Die Mitglieder zählen zweimal im Jahr - jeweils im Frühjahr und Herbst - die Bestände der Feldhasen. Damit will man den jährlichen Zuwachs ermitteln. Nach Einbruch der Dunkelheit wird mit einer starken Taschenlampe die Feldgemarkung abgeleuchtet und nach den Feldhasen Ausschau gehalten. Das Zählen erfolgt beidseitig entlang festgelegter Wegstrecken, um eine Vergleichbarkeit der jährlichen Zahlen zu gewährleisten.

Während es in anderen Teilen der Wetterau, etwa in den klassischen Niederwildräumen wie Karben, Wöllstadt, Friedberg oder Wölfersheim, durchaus wieder Zuwächse gibt, belaufen sich die durchschnittlichen Bestände - in Jägersprache wird von Besatz gesprochen - seit Beginn der Zählung 2015 in der Hegegemeinschaft Büdingen-Nord auf circa 15 bis 20 Feldhasen pro 100 Hektar.

Das Ergebnis ist eindeutig: Der Zuwachs beläuft sich auf nahezu null, das heißt, die Junghasen fallen mannigfaltigen Umständen zum Opfer. Beispiele sind die intensive Bearbeitung der Flächen sowie Fressfeinde wie Fuchs oder Marder. Weitere Gründe sind die Verarmung des Nahrungsangebots und eine unzureichende Biotop-Ausstattung.

In Teilen von Hessen zählt der Feldhase schon zu den gefährdeten Arten, ähnlich wie alle Tierarten des Offenlandes vom Rebhuhn bis zur Feldlerche. Auch andere Wildarten, wie Fuchs oder Reh, werden bei dieser Aktion erfasst, um einen Überblick über die Population zu erhalten.

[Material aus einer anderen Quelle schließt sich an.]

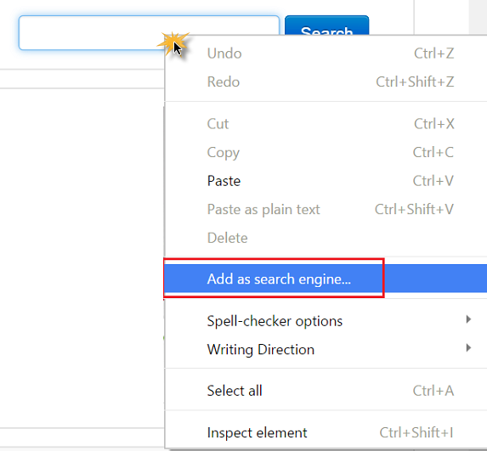
Task: Choose Add as search engine option
Action: (326, 279)
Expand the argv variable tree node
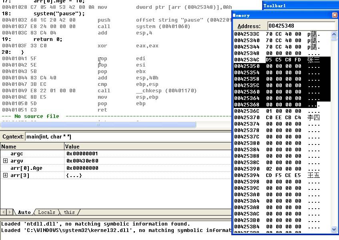This screenshot has height=240, width=339. (x=6, y=161)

Seit 20 Jahren nicht mehr bejagt

Der Feldhase unterliegt dem Jagdrecht, wird aber so gut wie nicht mehr bejagt. In der Hegegemeinschaft Büdingen-Nord kam in den vergangenen 20 Jahren kein Hase mehr zur Strecke. Die Verantwortung der Jäger liegt hier vor allem in der Erhaltung und Verbesserung der Biotop-Bedingungen. Vielerorts wurden Blüh- und Äsungsflächen geschaffen, die Brachflächen gefördert und das Raubwild gejagt. »Ziel sollte es sein, weitere Verbesserungen der Lebensbedingungen für alle Offenlandarten schnell umzusetzen«, appelliert Imhof.